小倉昭和館 3代目館主 樋口智巳さん

投稿者:所長 2016年03月01日

フィルム桜

 

 2月13日(土)は、ムーブ・レディス映画祭、ムーブとレディスやはた、レディスもじの3館連携事業で、昨年に引き続いての映画祭でした。今年度は「前向きに生きる女性の姿」がテーマ。ムーブは『ミス・ポター』、レディスもじは『くじけないで』、レディスやはたは『折り梅』。どの映画もたくさんの方々に参加していただき大好評でした。

 

 ムーブでは、上映に先立ち、小倉昭和館の館主 樋口智巳(ひぐちともみ)さんにお話をしていただきました。

 今回は、3代目として、小倉昭和館を守ろうと奮闘する樋口さんのことや小倉昭和館のことをご紹介したいと思います。

 

 小倉昭和館は、1939年、芝居小屋として開館し、今年で創業77周年。娯楽のない時代に「人々の喜ぶ顔が見たい」と樋口さんの祖父が始めました。片岡千恵蔵、阪東妻三郎、長谷川一夫など多くの役者さんと親交があり、特に片岡千恵蔵さんとは親友のような間柄で、1953年の北九州大水害の時には、心配した京都の千恵蔵さんから電話があり、状況を聞いた千恵蔵さんは「今から四条河原町に行って街頭で北九州の為に募金活動をする。」と言って、本当にしてくださったそうです。

 

 戦後、芝居小屋から映画館に改装し、1955~1960年頃の映画全盛期には、小倉昭和館のほかに日活館、松竹富士館、木町東映の4つの映画館を運営するように。富士館を除く3館の合計で1日1万人のお客様が押し寄せた日もあり、金庫も満杯で鑑賞料のお金を一斗缶に詰め込んで保管したこともあったということです。

 

 しかし、時は流れ、映画は斜陽の時代に。小倉昭和館以外の3館は閉館、昭和館も半分をパチンコ店に改装。その後、1982年にはパチンコ店を辞めて「小倉昭和館1号館、2号館」体制に改装し、子ども向けアニメのヒット等で何とか経営を継続。

 

 近年は、シネコンの台頭で2003年には昭和館以外、北九州市内の映画館は全てシネコンになっていきました。このような厳しい環境の中、小倉昭和館は独自の路線で運営。シネコンと同じタイミングで同じ新作を上映しても太刀打ちできません。2本立てにこだわり、シネコンが上映しなかった作品「北九州初公開」の作品を積極的に上映しているということです。

 

 映画館は十数年間赤字で、他の部門の利益の補填でなんとか運営しているという状況。「映画館は”家業”守っていきたいと思っている。」その気持ちを決定づけたのが、高倉健さんからの手紙でした。健さんの遺作『あなたへ』にエキストラ出演した際に、小倉昭和館でも高倉健特集を行っていたことをご存知で、「私の映画を上映してくれてありがとうございます。」と言って握手をしてくださった。

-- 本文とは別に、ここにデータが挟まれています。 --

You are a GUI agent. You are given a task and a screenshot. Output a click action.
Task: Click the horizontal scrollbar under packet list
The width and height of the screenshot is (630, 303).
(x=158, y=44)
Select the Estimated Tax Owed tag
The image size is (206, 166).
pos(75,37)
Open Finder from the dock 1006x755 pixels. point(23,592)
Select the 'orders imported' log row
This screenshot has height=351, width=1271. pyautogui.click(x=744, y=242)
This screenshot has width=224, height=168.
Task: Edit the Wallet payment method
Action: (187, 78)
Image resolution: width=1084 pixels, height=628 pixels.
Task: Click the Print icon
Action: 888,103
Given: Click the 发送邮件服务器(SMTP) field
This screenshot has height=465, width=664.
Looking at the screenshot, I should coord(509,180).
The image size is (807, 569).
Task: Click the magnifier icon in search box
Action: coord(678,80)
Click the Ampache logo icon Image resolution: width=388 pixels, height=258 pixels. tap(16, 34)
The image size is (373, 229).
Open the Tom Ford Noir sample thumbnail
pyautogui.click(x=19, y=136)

 その後、健さんにお目にかかれたお礼と、映画館を継続させるかどうか悩んでいるとお手紙すると、健さんからのお返事がきました。「現実は厳しいと思いますが、どうぞ日々生かされている感謝を忘れず、自分に嘘なく生きてください」と…。その手紙でこのまま映画館を続けようと、決意を新たにされました。

 

 お客さんに楽しんでもらえるにはどうすればよいのか。上映作品の監督や原作者、出演者の方々のシネマトークや舞台挨拶を企画したり、上映作品にちなんだ食品を販売しています。コーヒー焙煎世界大会優勝者の協力で小倉昭和館オリジナルブレンドコーヒーも製作販売しました。

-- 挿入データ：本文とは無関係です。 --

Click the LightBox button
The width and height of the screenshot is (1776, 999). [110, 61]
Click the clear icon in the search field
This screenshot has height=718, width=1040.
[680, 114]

 また、西鉄バス、清張記念館、北九州市立文学館など、さまざまな団体とのコラボレーションも積極的に展開。北九州マラソンにちなんだ映画やマラソンランナーのトークショーなど斬新な企画は尽きず、館主樋口さんの小倉昭和館から目を離せません。

 劇場のレンタルや、デートで貸切なんてこともできるそうです。

 

 映画好きの私としては、もっと書きたいのですが、今回はこれまでです。